About the Centre
The Jacques Loeb Centre for the History and Philosophy of the Life Sciences at Ben-Gurion University of the Negev, Beer-Sheva, Israel, supports advanced research on a variety of topics related to the life sciences and serves as an interdisciplinary forum for scientists, historians and philosophers of science.
The Centre bases its activities on the idea that one cannot fully comprehend science without also taking a historical and philosophical perspective, with history providing details of scientific developments and philosophy leading to a deeper understanding of scientific progress and pitfalls. Integrating the history and philosophy of science and establishing a connection between the sciences and humanities - ideas prominently promoted by the founder of the history of science George Sarton - are central to the Centre's work.
The Centre is named after German-American physiologist Jacques Loeb (1859-1924), legendary experimentalist and seminal thinker in the history of biology. His passionate promotion of biology as an exact experimental science, his “mechanistic” outlook on research and his opposition to the vitalistic concepts prevalent around 1900 impacted greatly on the development of the life sciences. He had a strong influence on the work of Otto Warburg, Thomas Hunt Morgan, Hermann Muller, Herbert S. Jennings, and several others. Loeb's interest in philosophical and political issues brought him into contact with major figures in science, philosophy, and history, including Svante Arrhenius, Albert Einstein, Ernst Mach, Leonor Michaelis, Wilhelm Ostwald and George Sarton.

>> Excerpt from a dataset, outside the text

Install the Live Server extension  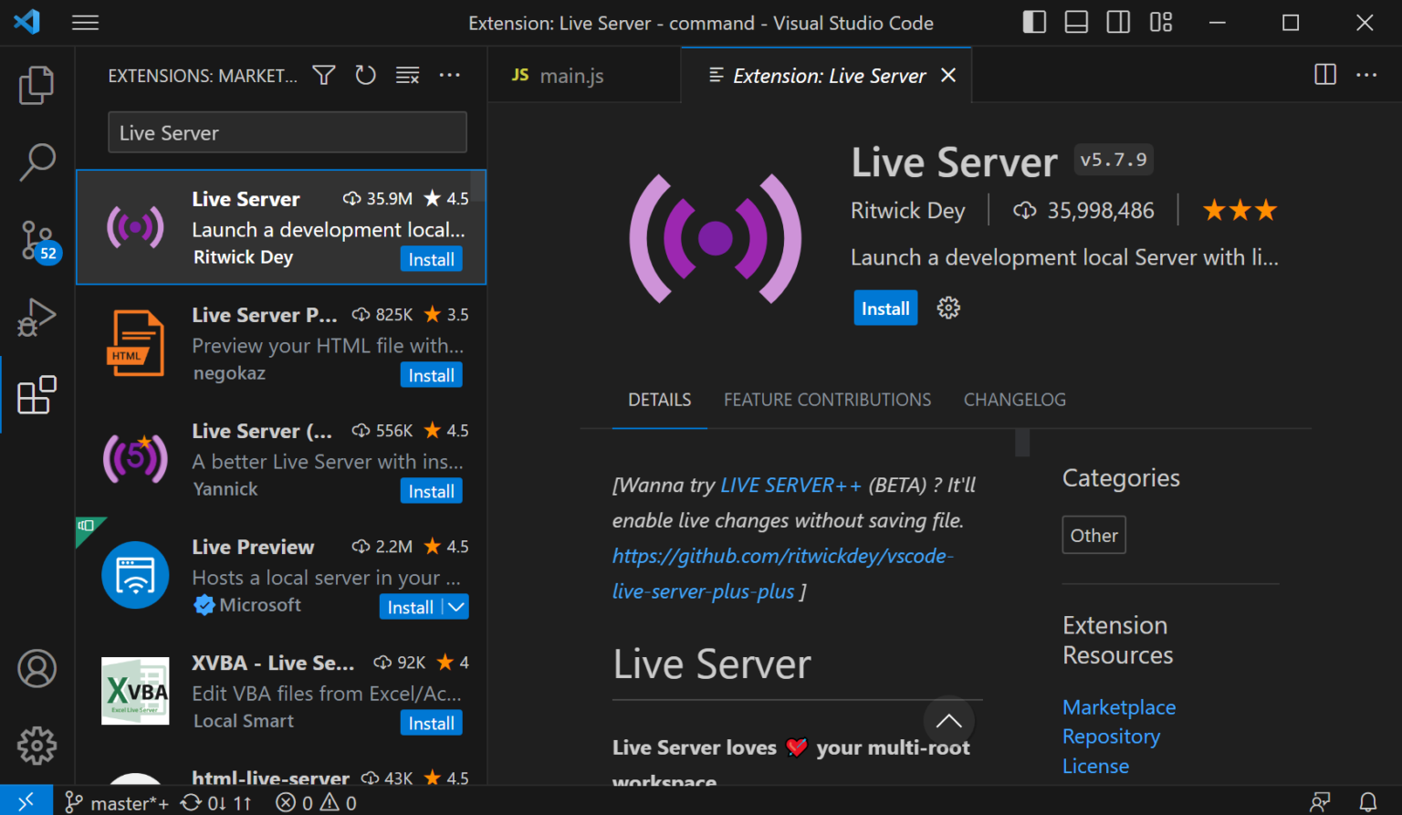coord(884,308)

The Centre investigates a wide range of topics, which include, but are not restricted to:
The history of ideas and practices in modern biology, particularly molecular biology of complex systems, genomics and molecular systems biology, microbiology, cell biology, developmental biology and synthetic biology.
The causal analysis of scientific change and scientific progress, in which theories of scientific advance are confronted with notions of scientific development.
The nature of the connections between bio-scientists and industry.
International collaborations and their importance in modern life sciences.
The long-term impact of the Nazi era on science and international relations.
Ethical implications of modern genomic research.
The role of private and public funding and their impact on research.
The mutual impact of politics and science both historically and today.
The Centre was founded in 2007 and has been directed since then by Ute Deichmann.
Ori Freiman is the research assistant and coordinator of the Centre’s seminar series.
Jodie Quinn is the English language editor and coordinator of the Centre's workshops.